## Activity
Among the lines of the records, count those containing the word "computer", then give the number alone.
(Supplied material)
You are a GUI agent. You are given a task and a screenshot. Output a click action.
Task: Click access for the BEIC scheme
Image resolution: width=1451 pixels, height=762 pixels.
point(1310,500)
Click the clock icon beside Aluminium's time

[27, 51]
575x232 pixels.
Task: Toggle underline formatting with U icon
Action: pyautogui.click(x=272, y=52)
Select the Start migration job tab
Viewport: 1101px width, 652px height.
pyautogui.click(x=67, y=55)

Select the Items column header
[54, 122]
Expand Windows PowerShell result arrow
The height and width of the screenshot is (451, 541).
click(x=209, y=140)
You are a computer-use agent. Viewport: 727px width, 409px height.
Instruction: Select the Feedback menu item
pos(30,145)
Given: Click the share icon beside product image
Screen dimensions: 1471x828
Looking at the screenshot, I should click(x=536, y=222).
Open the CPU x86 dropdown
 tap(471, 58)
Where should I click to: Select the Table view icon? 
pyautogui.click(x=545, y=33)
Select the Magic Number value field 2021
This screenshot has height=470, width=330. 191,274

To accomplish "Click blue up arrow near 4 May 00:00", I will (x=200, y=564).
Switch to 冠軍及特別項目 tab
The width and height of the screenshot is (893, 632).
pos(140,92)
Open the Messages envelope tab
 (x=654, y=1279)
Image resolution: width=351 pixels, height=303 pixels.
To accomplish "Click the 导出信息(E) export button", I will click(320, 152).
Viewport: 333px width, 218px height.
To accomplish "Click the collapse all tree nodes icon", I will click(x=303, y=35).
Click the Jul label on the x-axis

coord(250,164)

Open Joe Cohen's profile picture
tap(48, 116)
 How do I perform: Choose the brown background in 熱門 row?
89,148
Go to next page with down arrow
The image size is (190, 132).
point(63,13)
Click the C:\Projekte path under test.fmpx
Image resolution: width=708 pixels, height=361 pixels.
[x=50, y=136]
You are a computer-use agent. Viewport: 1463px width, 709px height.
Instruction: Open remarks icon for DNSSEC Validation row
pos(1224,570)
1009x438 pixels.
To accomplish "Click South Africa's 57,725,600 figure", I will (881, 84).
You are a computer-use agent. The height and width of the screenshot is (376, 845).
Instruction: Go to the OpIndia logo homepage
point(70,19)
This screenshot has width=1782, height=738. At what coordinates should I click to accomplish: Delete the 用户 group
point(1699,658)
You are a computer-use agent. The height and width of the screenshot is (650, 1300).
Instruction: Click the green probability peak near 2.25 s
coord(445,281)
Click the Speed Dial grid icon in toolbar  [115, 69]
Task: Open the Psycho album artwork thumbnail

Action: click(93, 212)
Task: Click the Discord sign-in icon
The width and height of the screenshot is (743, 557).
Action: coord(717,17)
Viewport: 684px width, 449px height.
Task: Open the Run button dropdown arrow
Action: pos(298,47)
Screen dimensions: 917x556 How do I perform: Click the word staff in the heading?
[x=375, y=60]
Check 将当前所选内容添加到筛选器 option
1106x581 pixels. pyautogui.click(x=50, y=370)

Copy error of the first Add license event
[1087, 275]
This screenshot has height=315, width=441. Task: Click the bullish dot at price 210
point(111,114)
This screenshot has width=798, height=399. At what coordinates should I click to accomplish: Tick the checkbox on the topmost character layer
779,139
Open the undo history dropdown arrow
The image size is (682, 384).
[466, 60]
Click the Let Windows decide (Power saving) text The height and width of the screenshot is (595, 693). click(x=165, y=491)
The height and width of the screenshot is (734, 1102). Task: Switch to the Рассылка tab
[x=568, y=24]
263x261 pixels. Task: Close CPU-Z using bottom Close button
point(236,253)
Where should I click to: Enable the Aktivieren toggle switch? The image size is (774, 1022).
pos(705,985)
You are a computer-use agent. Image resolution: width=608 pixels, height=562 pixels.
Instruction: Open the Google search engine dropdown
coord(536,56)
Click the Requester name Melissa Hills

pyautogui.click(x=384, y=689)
(End Supplied material)
## Answer space
5